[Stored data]
+--

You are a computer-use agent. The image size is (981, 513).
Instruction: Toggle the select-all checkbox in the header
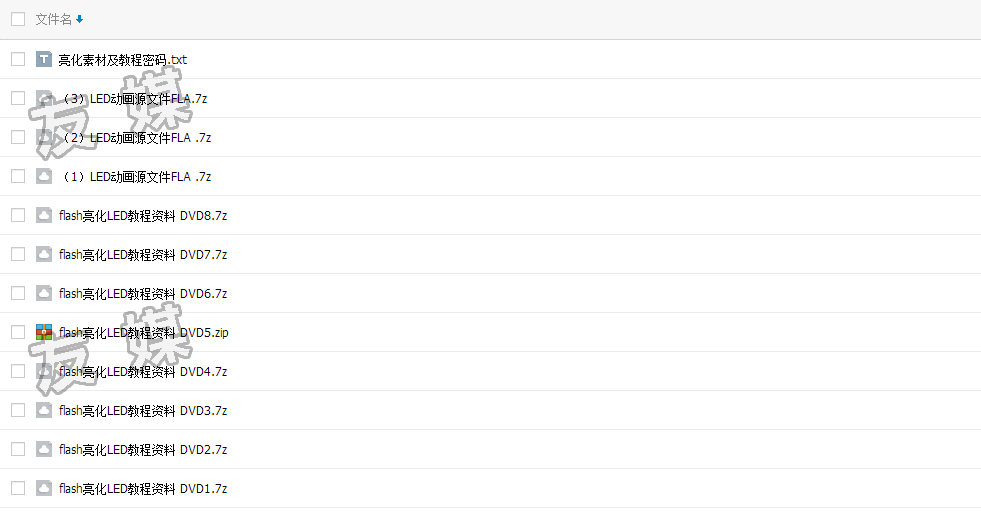coord(18,19)
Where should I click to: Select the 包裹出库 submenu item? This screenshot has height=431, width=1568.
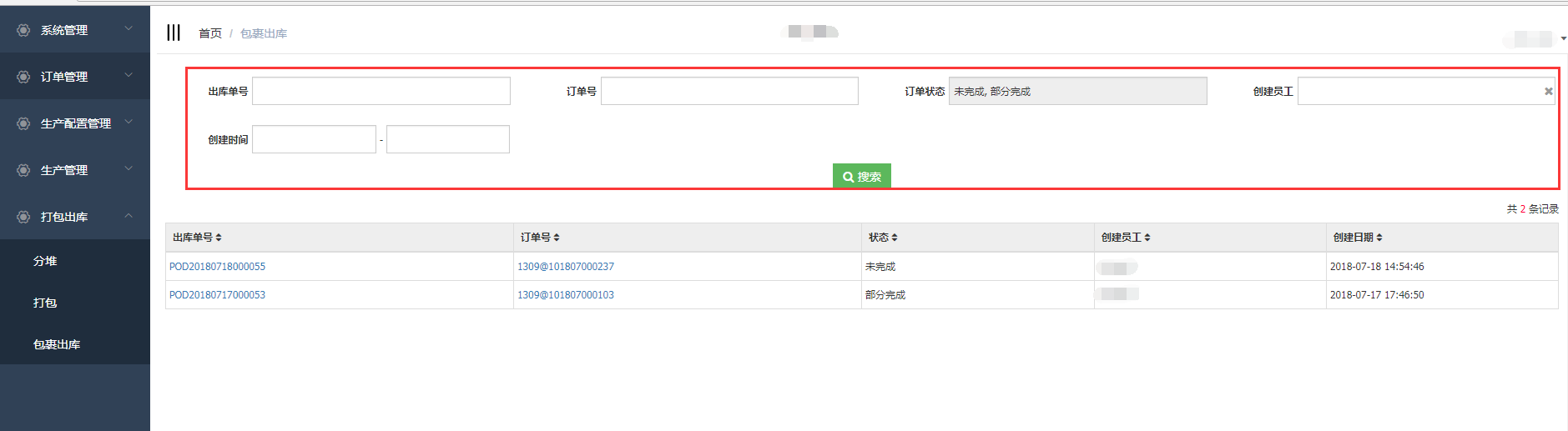pyautogui.click(x=57, y=344)
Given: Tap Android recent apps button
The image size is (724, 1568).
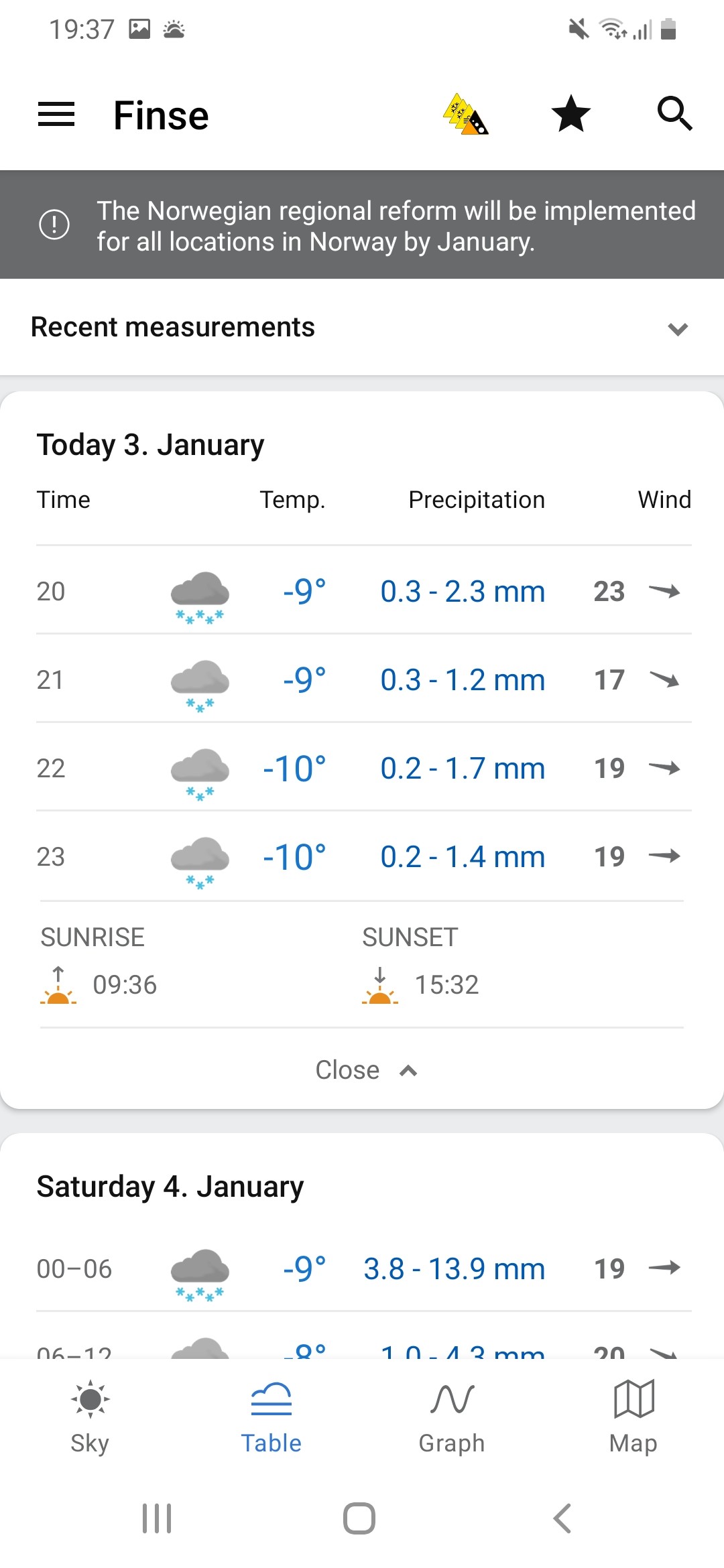Looking at the screenshot, I should [157, 1518].
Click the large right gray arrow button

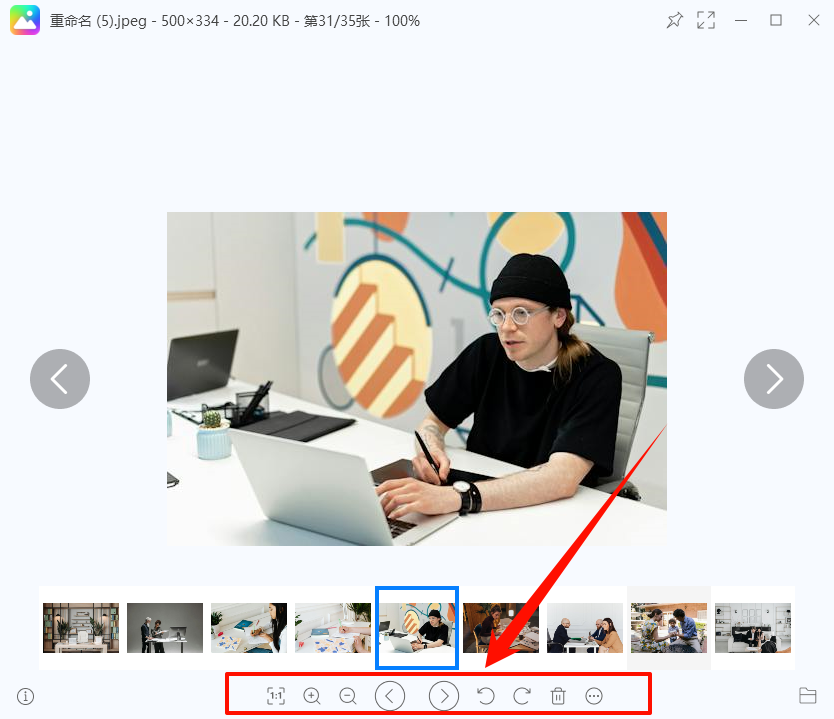pos(774,379)
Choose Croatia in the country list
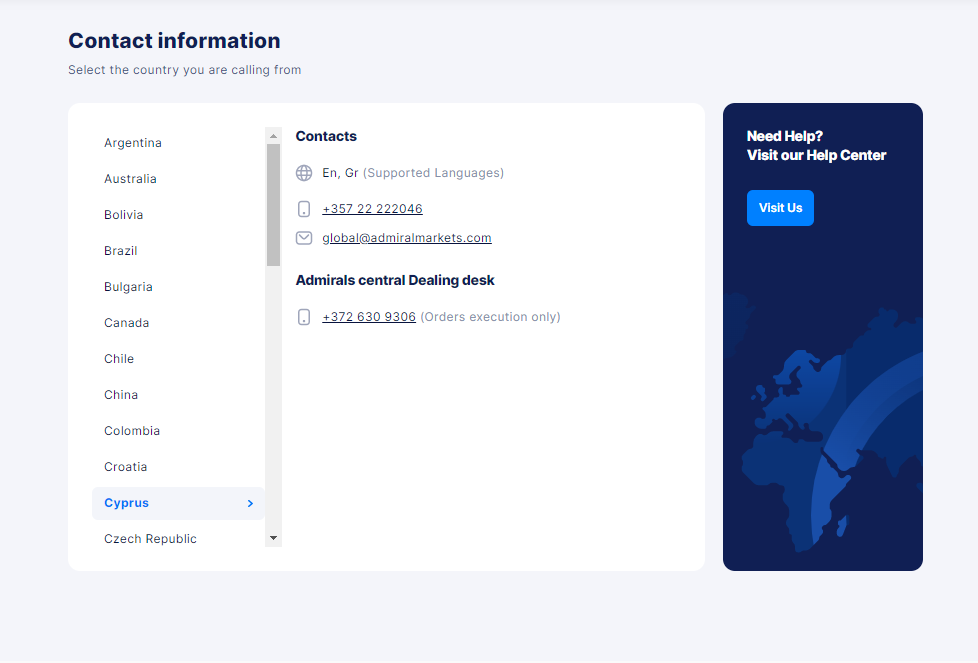The height and width of the screenshot is (663, 978). (125, 467)
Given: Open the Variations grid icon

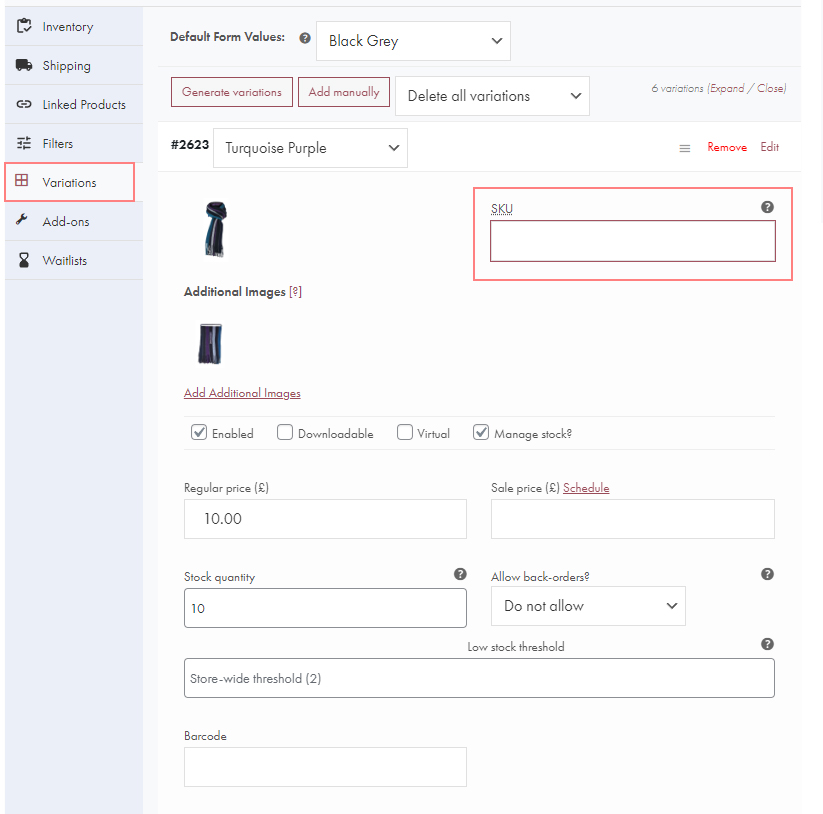Looking at the screenshot, I should point(23,181).
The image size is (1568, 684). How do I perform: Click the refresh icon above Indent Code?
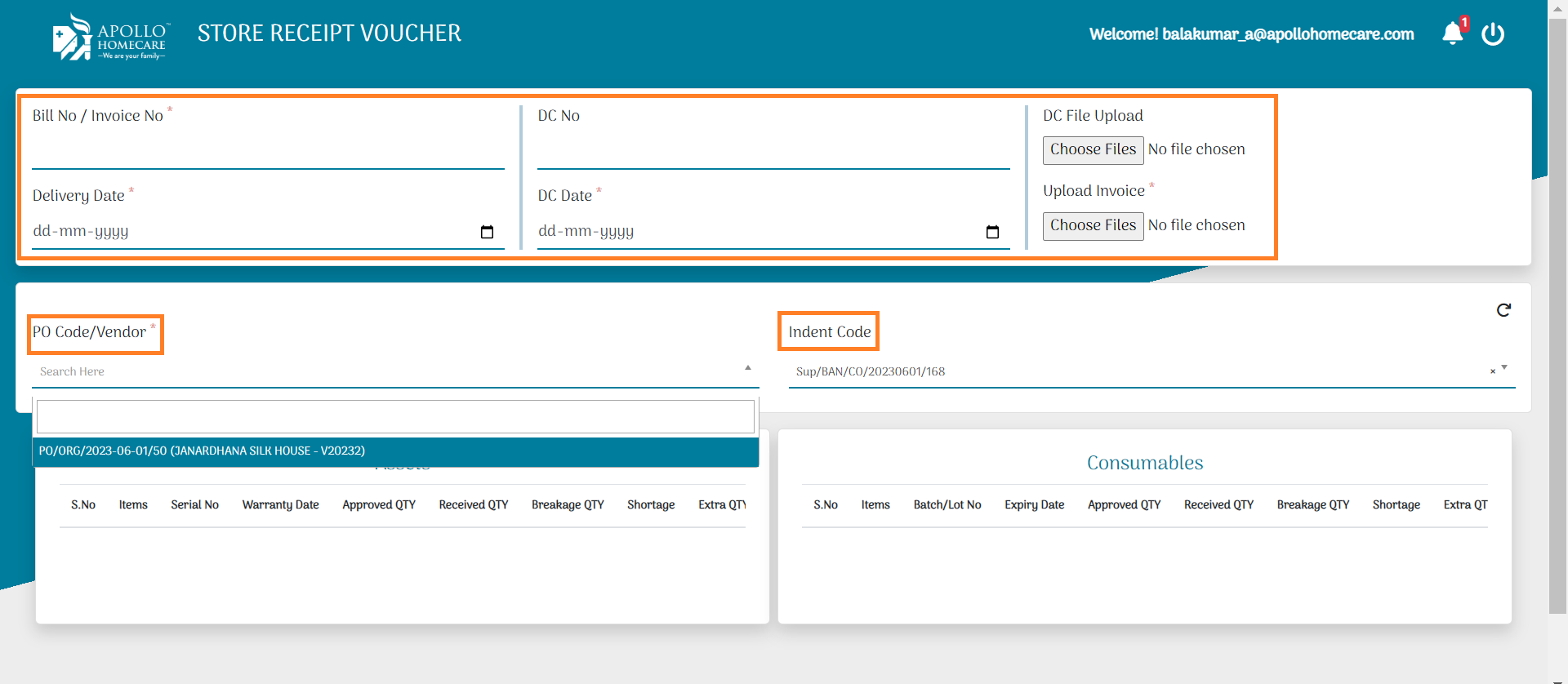click(x=1503, y=310)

+--

#### Task to complete
Please output all of the entries above exactly, but without any picture.

#### Output for this exercise
You are a computer-use agent. The image size is (981, 513).
Instruction: Toggle the select-all checkbox in the header
coord(18,19)
Where should I click to: Select the 包裹出库 submenu item? This screenshot has height=431, width=1568.
pyautogui.click(x=57, y=344)
Given: Tap Android recent apps button
The image size is (724, 1568).
Looking at the screenshot, I should [157, 1518].
Click the large right gray arrow button

pos(774,379)
Choose Croatia in the country list
The height and width of the screenshot is (663, 978). (125, 467)
Given: Open the Variations grid icon

Looking at the screenshot, I should point(23,181).
The image size is (1568, 684). How do I perform: Click the refresh icon above Indent Code?
click(x=1503, y=310)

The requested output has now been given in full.